Ahoradigital. El ministro de la Presidencia, José Luis Lupo, se sumó este martes a las críticas contra Boliviana de Aviación (BOA) al revelar que un retraso en uno de los vuelos de la aerolínea estatal le impidió llegar a tiempo al nacimiento de su sexta nieta en la ciudad de Santa Cruz.
A través de sus redes sociales, la autoridad expresó su molestia por la demora del servicio y dejó en evidencia los problemas que continúan afectando a la empresa estatal.
«Por CORTESÍA DE BOA LLEGUÉ TARDE, pero llegué finalmente y pude estar con la nietita que acaba de nacer», escribió Lupo, acompañando el mensaje con una fotografía junto a la recién nacida.

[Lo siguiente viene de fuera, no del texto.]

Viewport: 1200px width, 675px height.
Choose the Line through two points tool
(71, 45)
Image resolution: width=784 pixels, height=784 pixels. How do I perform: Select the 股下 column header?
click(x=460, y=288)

Las declaraciones del ministro se producen en un momento en el que BOA enfrenta una ola de cuestionamientos por los reiterados retrasos, reprogramaciones y problemas operativos denunciados por pasajeros en distintas rutas nacionales e internacionales.
Retrasos recurrentes
Durante las primeras semanas de julio, usuarios reportaron demoras de varias horas en diferentes vuelos. Uno de los casos más cuestionados fue el vuelo Miami–Santa Cruz, que registró un retraso superior a las 12 horas, provocando reclamos de los pasajeros y críticas hacia la administración de la empresa.
A ello se sumaron inconvenientes en rutas nacionales como La Paz–Santa Cruz y Santa Cruz–Cochabamba, donde también se registraron prolongadas esperas y cambios de itinerario.
Cambios en la administración
La crisis derivó en la salida del entonces gerente general de BOA, Eduardo Valdivia Medling, quien fue destituido de su cargo en medio de las críticas por la gestión de la empresa.
Posteriormente, el exejecutivo quedó bajo investigación del Ministerio Público por la presunta comisión de los delitos de concusión, uso indebido de influencias y beneficios en razón del cargo, dentro de un proceso que busca esclarecer posibles irregularidades durante su administración.
Persisten las críticas
Aunque el Gobierno impulsó cambios en la dirección de la aerolínea estatal, los reclamos de los usuarios continúan debido a las demoras registradas en distintos vuelos.
Las declaraciones de José Luis Lupo llaman la atención porque provienen de una de las principales autoridades del Ejecutivo y reflejan que los problemas operativos de BOA no solo afectan a los pasajeros en general, sino también a integrantes del propio Gobierno.
El episodio vuelve a poner en el centro del debate la calidad del servicio que presta la empresa estatal y la necesidad de recuperar la confianza de los usuarios mediante mejoras en la puntualidad, la planificación operativa y la atención al cliente.